Different Approaches To Handling Tied Ranks
Reposted from Chris Webb's blog with the author's permission.
Even if blogging about MDX feels, these days, a bit like blogging about COBOL (I’ll be returning to DAX soon, I promise), here’s an interesting MDX problem I came across the other day that I thought was writing about.

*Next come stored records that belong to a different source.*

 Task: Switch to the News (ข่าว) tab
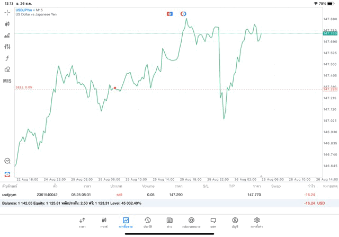[x=170, y=222]
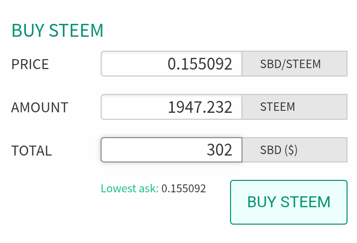Click the BUY STEEM section heading
357x243 pixels.
(58, 30)
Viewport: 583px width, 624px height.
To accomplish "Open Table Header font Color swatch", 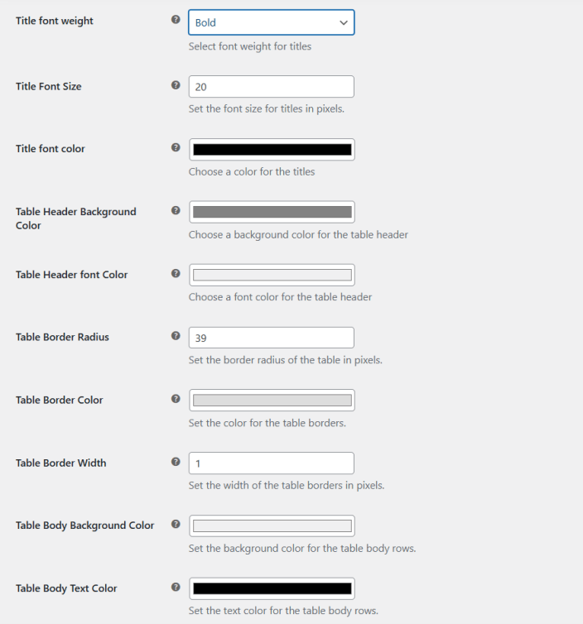I will tap(272, 275).
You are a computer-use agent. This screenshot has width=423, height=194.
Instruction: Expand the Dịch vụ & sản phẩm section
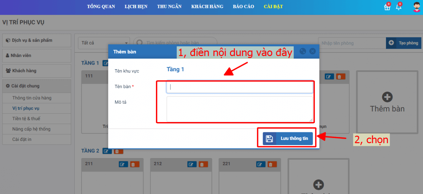click(37, 40)
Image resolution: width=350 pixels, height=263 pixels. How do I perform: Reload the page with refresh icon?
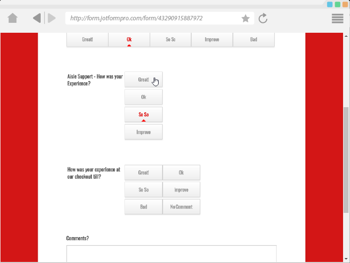coord(263,18)
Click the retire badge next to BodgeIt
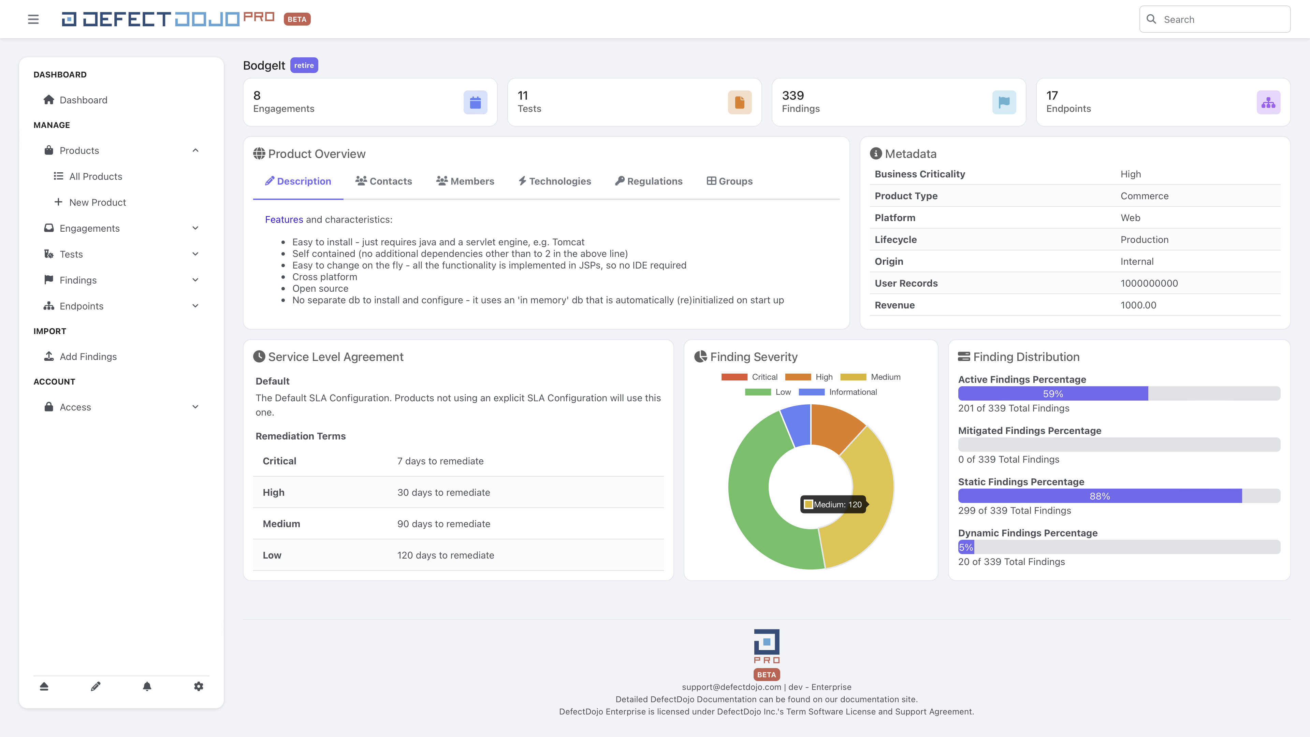The image size is (1310, 737). click(x=304, y=65)
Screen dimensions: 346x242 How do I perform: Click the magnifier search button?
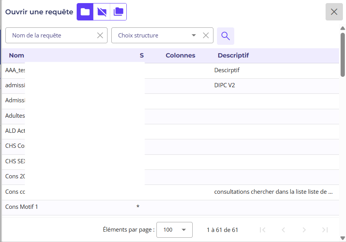pos(225,36)
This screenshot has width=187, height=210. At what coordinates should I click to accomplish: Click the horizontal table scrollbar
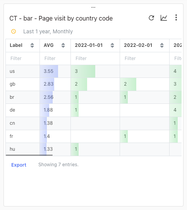29,155
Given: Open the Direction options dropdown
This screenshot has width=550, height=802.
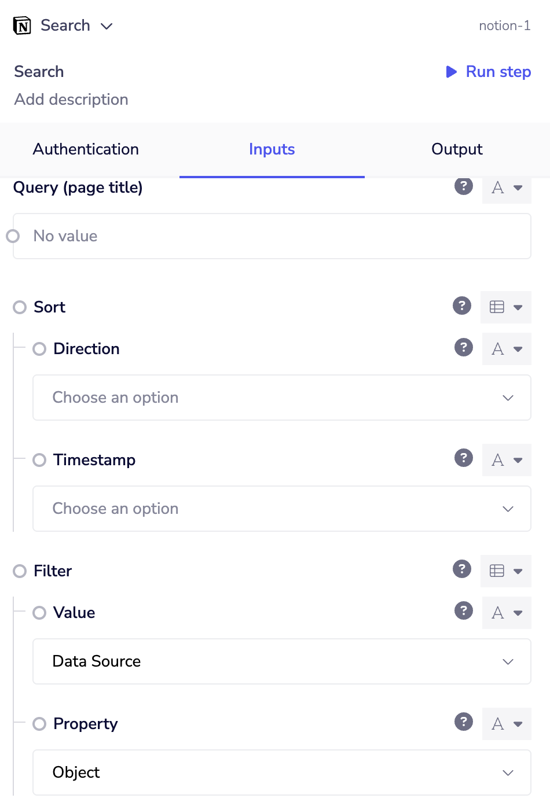Looking at the screenshot, I should pyautogui.click(x=282, y=398).

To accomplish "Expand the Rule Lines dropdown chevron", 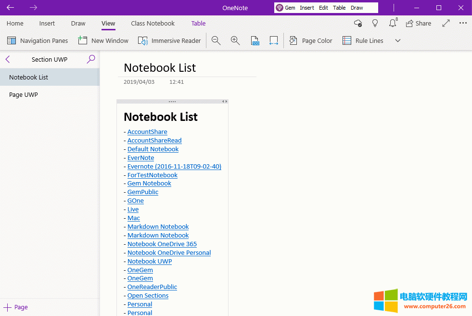I will click(398, 41).
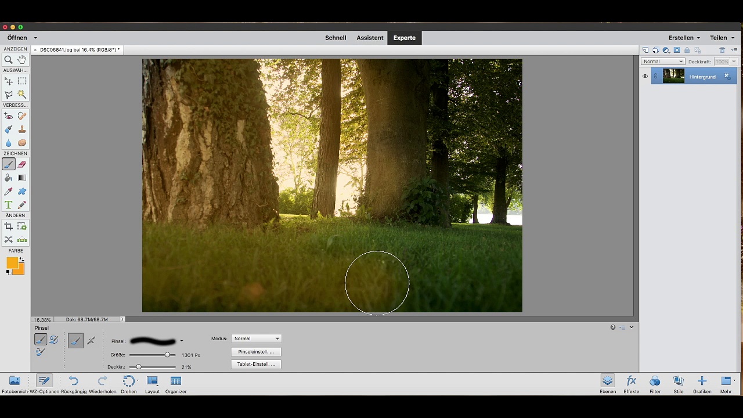This screenshot has width=743, height=418.
Task: Click the Tablet-Einstell. button
Action: pos(256,364)
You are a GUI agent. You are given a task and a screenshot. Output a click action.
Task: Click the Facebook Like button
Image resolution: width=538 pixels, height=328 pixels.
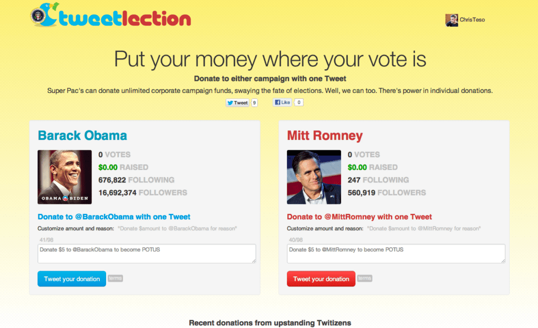pos(282,103)
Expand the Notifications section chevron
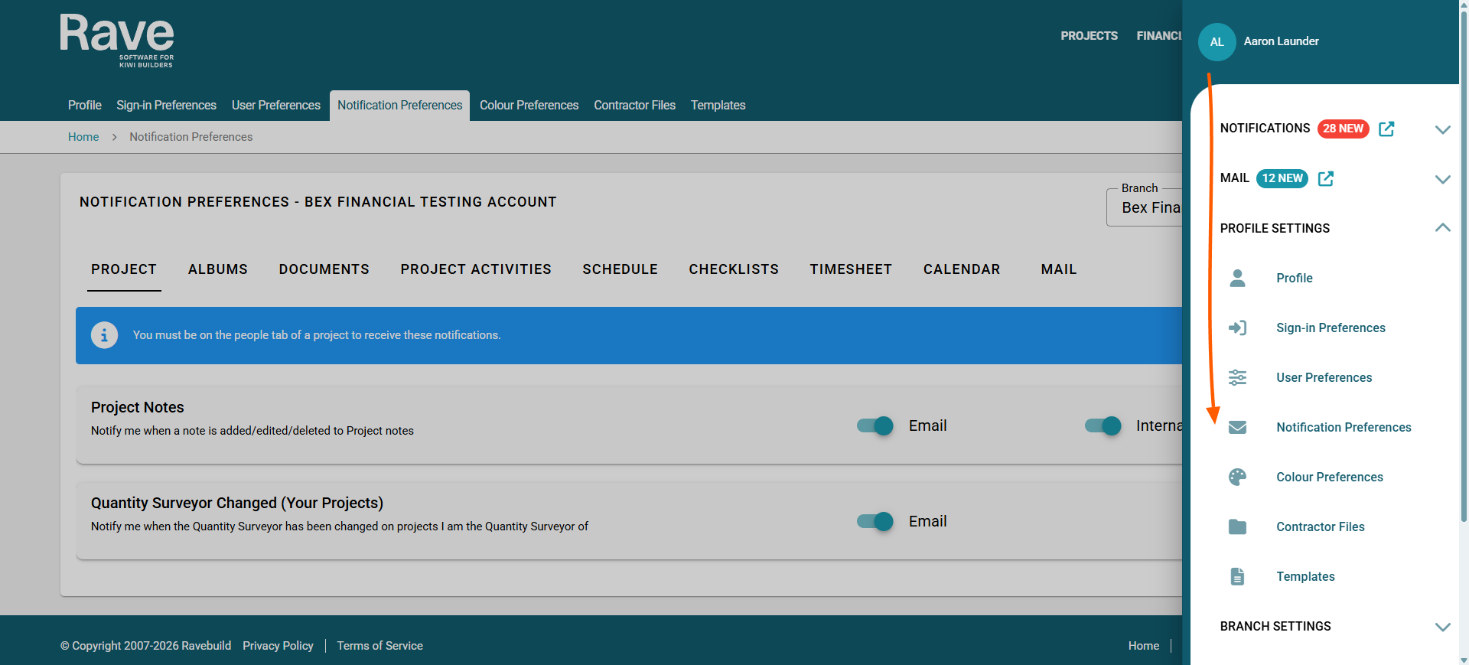The image size is (1469, 665). [x=1442, y=129]
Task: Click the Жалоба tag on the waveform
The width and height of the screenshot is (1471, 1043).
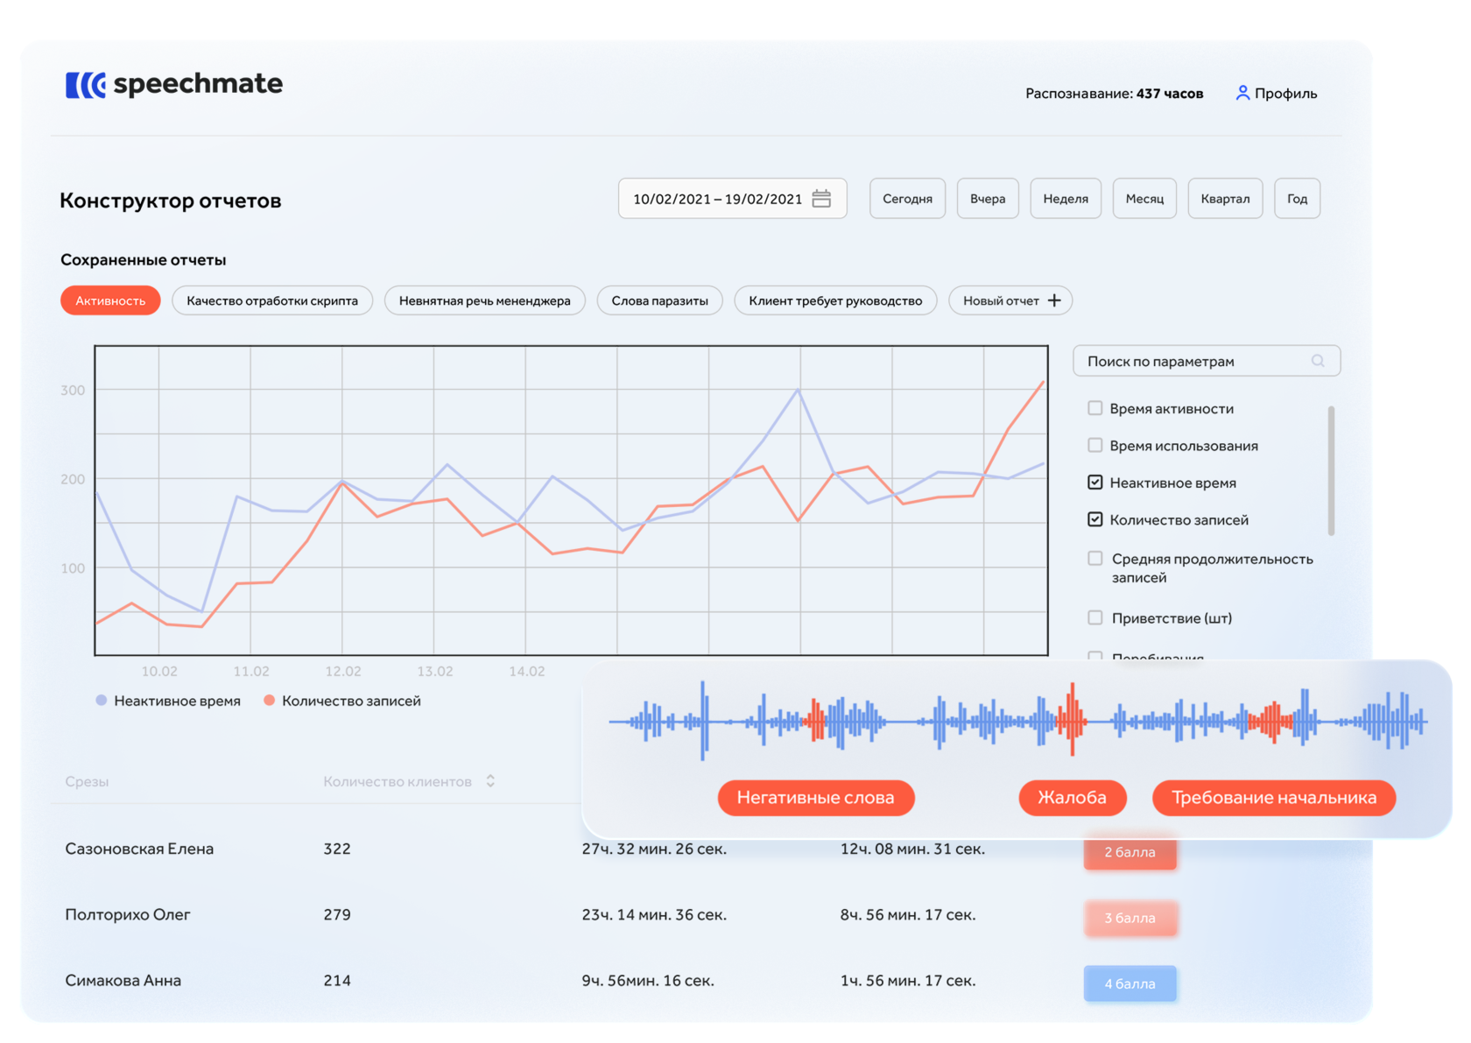Action: point(1072,798)
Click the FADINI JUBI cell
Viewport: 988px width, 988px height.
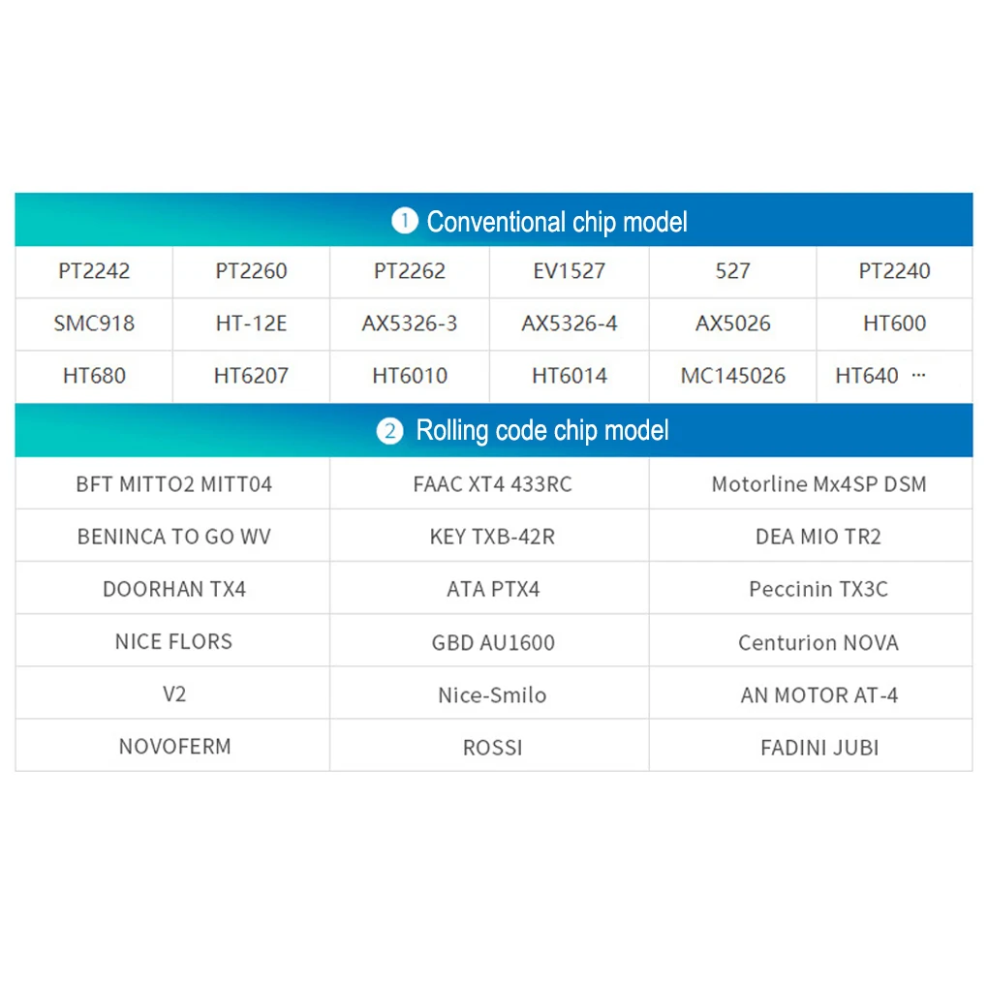click(818, 747)
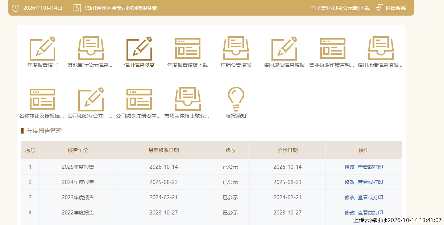Click 查看或打印 for 2022年度报告
Viewport: 444px width, 225px height.
pyautogui.click(x=370, y=213)
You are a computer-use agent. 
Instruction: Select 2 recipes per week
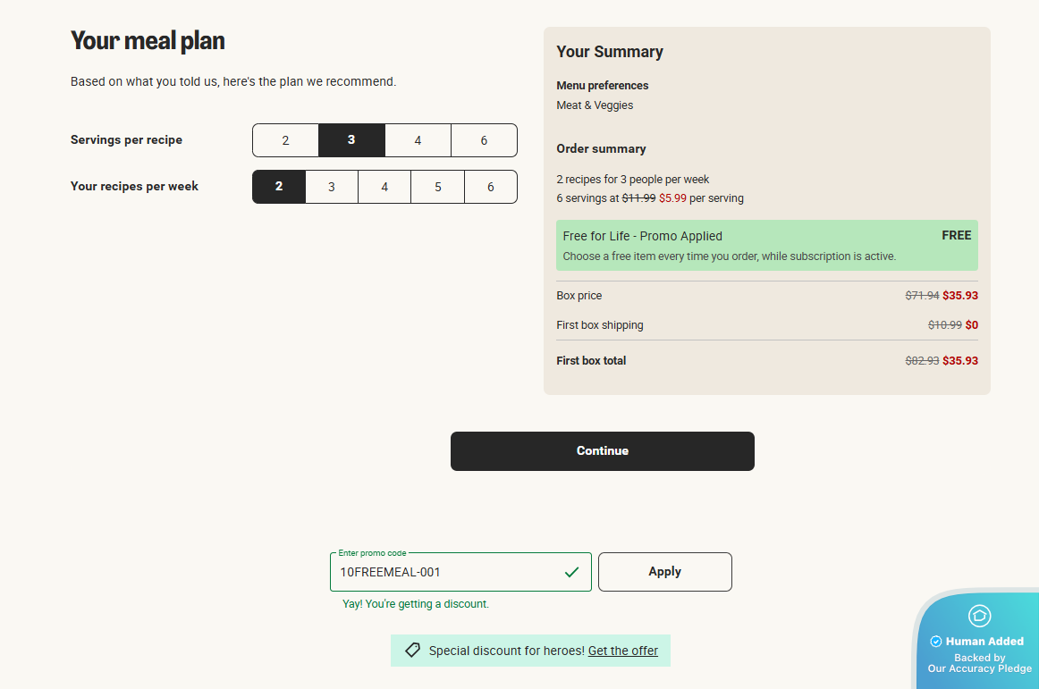279,187
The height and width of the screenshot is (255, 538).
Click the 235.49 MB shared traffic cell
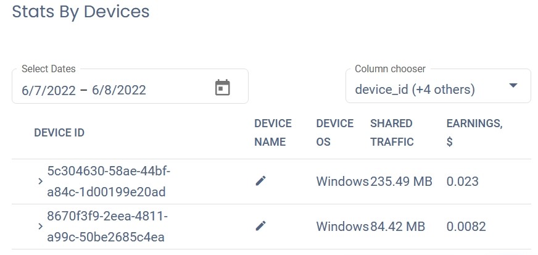coord(401,181)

Calculating ranks is one of those things in MDX that is slightly trickier than it first appears. There’s a RANK function, of course, but in order to get good performance from it you need to know what you’re doing. It’s fairly widely known that with normal ranks what you need to do is to order the set you’re using before you find the rank of a tuple inside that set. Consider the following query on Adventure Works:
WITH
MEMBER MEASURES.REGULARRANK AS
RANK([Customer].[Customer].CURRENTMEMBER,
ORDER(
[Customer].[Customer].[Customer].MEMBERS
, [Measures].[Internet Sales Amount]
, BDESC))
SELECT
{[Measures].[Internet Sales Amount], [Measures].REGULARRANK}
ON COLUMNS,
ORDER(
[Customer].[Customer].[Customer].MEMBERS
, [Measures].[Internet Sales Amount]
, BDESC)
ON ROWS
FROM [Adventure Works]
It’s unbearably slow (in fact I killed the query rather than wait for it to complete) because, in the calculated member, what we’re doing is ordering the set of all customers every time we calculate a rank. Obviously we don’t need to do this, so the solution to this problem is of course to order the set just once, use a named set to store the result, and then reference the named set in the calculated member as follows:
WITH
SET
ORDEREDCUSTOMERS AS
ORDER(
[Customer].[Customer].[Customer].MEMBERS
, [Measures].[Internet Sales Amount]
, BDESC)
MEMBER MEASURES.REGULARRANK AS
RANK([Customer].[Customer].CURRENTMEMBER,
ORDEREDCUSTOMERS)
SELECT
{[Measures].[Internet Sales Amount], [Measures].REGULARRANK}
ON COLUMNS,
ORDEREDCUSTOMERS
ON ROWS
FROM [Adventure Works]
This query now executes in 5 seconds on my laptop. You probably knew all this already though.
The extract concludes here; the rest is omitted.